Fig 2. Sulf1 and Sulf2 differentially modulate NGF, FGF2 and GDNF signaling pathways and thereby influence neurite outgrowth and cell survival of cerebellar granule cells.

(A) Cerebellar microexplant cultures from wildtype (wt), Sulf1 (S1) and Sulf2 (S2) deficient mice were plated onto glass cover slips coated with PLL (P, filled bars) or a combination of PLL and laminin (L, hatched bars). Following incubation for 24 h at 37°C with 10 ng/ml Shh, 50 ng/ml FGF 2, 10 ng/ml GDNF or 50 ng/ml NGF, explants were fixed and stained. Neurite outgrowth was quantitated by measuring the ten longest neurites of ten aggregates in three independent experiments. Neurite length of explants of each genotype cultured without any additives was set to 100%. Asterisks indicate a statistically significant difference (** p< 0.01, * p< 0.05). (B, C) Cerebellar neurons from wildtype (wt), Sulf1 (S1) and Sulf2 (S2) deficient mice were plated as single cell suspensions onto PLL coated cover slips (P, filled bars) or cover slips coated with a combination of PLL and laminin (L, hatched bars). Following incubation of growth factors (see A), cell death was determined by counting calcein versus propidium iodide positive cells (B). (C) 20 hours after growth factor treatment 500 nM staurosporine was added to the medium and the cells were cultured for additional 4 h.
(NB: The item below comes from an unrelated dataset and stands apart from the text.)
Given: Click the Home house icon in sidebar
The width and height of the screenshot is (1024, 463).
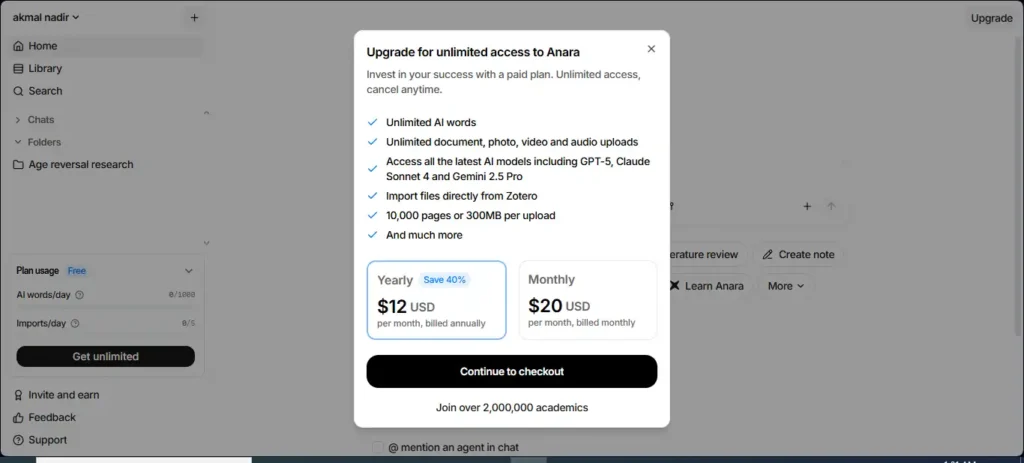Looking at the screenshot, I should click(x=18, y=46).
Then cell death was determined (five independent experiments). Cell survival of each genotype without any additives, see data shown in Fig 1C and 1D, was set to 100% (indicated by dashed lines). Thus, the data show the specific effects of the tested growth factors on cell survival separately for each genotype (and not in relation to wildytpe). Asterisks indicate a statistically significant difference (* p< 0.05).